→ THE PROBLEM:
Lift out all lines below that contain "computer".

Data entries:
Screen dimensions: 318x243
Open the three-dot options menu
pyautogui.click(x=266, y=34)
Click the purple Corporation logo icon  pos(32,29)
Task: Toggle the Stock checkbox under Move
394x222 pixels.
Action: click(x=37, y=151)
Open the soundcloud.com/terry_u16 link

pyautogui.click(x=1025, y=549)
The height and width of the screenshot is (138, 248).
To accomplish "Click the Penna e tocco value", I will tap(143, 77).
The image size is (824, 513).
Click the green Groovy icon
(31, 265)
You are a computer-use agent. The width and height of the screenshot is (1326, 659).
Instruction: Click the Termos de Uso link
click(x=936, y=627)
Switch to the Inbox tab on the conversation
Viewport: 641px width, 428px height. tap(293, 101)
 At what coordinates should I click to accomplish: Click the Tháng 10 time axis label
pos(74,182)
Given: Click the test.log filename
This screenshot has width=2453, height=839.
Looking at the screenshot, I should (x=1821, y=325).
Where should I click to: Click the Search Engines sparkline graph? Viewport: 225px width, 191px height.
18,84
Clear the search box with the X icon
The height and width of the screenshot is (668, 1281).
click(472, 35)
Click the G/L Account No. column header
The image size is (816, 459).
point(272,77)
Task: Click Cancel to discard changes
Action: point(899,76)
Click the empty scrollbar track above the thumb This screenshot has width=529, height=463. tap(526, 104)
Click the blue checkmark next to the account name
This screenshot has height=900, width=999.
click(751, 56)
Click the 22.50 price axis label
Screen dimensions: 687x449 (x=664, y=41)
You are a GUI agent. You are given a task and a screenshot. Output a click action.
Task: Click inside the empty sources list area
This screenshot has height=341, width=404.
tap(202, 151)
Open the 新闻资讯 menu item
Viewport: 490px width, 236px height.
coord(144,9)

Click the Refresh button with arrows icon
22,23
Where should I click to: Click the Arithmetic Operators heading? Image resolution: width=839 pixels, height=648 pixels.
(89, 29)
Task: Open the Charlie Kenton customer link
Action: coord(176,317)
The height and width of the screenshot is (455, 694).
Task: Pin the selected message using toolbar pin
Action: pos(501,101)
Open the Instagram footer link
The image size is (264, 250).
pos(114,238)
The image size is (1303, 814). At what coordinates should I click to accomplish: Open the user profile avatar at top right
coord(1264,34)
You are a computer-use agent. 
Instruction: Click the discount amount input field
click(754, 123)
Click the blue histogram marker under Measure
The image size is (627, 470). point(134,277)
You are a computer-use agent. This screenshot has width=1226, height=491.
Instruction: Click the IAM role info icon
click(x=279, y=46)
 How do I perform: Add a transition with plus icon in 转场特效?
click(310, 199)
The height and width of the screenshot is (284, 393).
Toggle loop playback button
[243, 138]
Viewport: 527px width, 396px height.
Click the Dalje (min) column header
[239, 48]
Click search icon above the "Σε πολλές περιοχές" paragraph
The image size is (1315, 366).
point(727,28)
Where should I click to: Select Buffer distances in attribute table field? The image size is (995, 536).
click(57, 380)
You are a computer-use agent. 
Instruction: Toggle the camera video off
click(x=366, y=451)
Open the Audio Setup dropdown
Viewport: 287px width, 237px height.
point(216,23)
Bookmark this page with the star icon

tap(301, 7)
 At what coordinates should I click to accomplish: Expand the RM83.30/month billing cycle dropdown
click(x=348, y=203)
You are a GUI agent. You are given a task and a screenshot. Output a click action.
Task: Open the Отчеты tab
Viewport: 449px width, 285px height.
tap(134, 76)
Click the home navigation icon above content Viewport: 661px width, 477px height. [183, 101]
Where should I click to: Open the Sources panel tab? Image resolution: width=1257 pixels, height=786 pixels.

→ OUTPUT FOR THIS TASK:
You are a computer-use agent. The width and height of the screenshot is (1326, 659).
You are a computer-use agent. 
You are a computer-use agent. This screenshot has width=1226, height=491.
You are a computer-use agent. 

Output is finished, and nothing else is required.